Google invests $1bn in US–Japan subsea cables 


The investment will see the deployment of two new cable systems, including the first international subsea cable to connect the Northern Mariana Islands 

Google has announced a $1 billion investment to improving digital connectivity between the US and Japan through the deployment of two subsea cables, Proa and Taihei, both to be built by Japanese  NEC. 

The investment was announced on the Japanese Prime Minister’s visit to the US this week, organised to boost ties between the two countries. 

The first cable, Proa, will connect Japan, the Commonwealth of the Northern Mariana Islands (CNMI), and Guam.  

Proa, along with the extended Taiwan-Philippines-U.S. (TPU) system, will form the CNMI’s inaugural international subsea cables, creating an unprecedented route from continental America to Shima, Japan, to bolster reliability within the region. 

The second cable, called Taihei, will run from Japan to Hawaii. The Taihei system, accompanied by the extended Tabua line, are central to a broader project unveiled last year to build a cable from mainland US to Fiji and Australia. Upon its completion, this will establish an alternative data route from the US to Takahagi, Japan. 

KDDI, ARTERIA, Citadel Pacific, and CNMI are partners with Google on both cable projects.  

Furthermore, Google’s will also fund an interlink cable that will deliver enhanced connectivity between Hawaii, CNMI, and Guam.
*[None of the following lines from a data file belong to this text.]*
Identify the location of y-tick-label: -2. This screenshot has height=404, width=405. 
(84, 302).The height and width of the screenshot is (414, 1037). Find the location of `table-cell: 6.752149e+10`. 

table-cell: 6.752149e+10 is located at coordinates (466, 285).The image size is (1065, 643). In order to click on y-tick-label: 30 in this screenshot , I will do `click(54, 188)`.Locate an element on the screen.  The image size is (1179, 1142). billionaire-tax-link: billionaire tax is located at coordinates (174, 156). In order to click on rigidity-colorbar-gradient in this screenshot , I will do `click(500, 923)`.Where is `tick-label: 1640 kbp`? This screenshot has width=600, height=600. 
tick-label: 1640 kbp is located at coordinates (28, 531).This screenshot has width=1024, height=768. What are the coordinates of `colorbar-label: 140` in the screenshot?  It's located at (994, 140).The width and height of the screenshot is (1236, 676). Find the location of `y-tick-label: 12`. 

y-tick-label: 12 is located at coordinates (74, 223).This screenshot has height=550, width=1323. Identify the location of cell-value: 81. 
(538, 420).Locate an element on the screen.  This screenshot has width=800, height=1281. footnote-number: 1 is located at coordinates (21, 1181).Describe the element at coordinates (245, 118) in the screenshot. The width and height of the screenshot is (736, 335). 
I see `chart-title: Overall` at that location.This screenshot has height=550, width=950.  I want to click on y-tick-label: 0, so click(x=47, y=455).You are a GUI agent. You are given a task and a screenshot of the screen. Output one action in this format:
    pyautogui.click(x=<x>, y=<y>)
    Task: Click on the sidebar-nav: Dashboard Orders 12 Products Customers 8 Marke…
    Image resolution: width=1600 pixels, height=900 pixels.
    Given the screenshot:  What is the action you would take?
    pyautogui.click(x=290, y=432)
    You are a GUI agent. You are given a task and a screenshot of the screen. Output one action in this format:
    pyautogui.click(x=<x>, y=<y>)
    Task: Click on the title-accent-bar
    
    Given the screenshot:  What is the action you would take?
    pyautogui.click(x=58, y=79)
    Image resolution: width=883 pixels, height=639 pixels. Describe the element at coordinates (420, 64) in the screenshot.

The cable will connect the transpacific routes, improve reliability and reducing latency, ensuring seamless digital experiences for users across the Pacific Islands and globally. 

The investment supports Google’s Japan Digitization Initiative, which aims at enhancing the capacity and resilience data routes between the US, Japan, and several Pacific island nations. 

“Building on the U.S.-Australia joint funding commitment for subsea cables last October, the United States and Japan plan to collaborate with like-minded partners to build trusted and more resilient networks and intend to contribute funds to provide subsea cables in the Pacific region,” read a joint statement from US and Japanese governments. As with any submarine cable traversing the Pacific, geopolitical factors were undoubtedly a major consideration in these cable projects. 

In recent years, China and the USA have been competing for influence over Pacific island nations. Tensions increased dramatically in 2022 when the Solomon Islands inked a security deal with Beijing, which sparked fears that a Chinese military base could be built on the islands, giving China even more influence over the region. 

The move solidified a significant shift in the geopolitical landscape of the Pacific in recent years, which has seen numerous other island nations, such as Fiji and Papua New Guinea, have benefit from Chinese infrastructure investment. 

In a show of commitment to Pacific island nations, of which three (Northern Mariana Islands, Guam, and American Samoa) are US territories, President Joe Biden has pushed to bolster US influence in the regional telecommunications sphere, viewing the industry as key security issues.  

During the during the Pacific Island Summit in September last year, the US pledged to help the “Pacific Islands build resilient and secure infrastructure to promote their economic development 

President Biden pledged $15 million to “support Google’s South Pacific Connect subsea cable initiative.”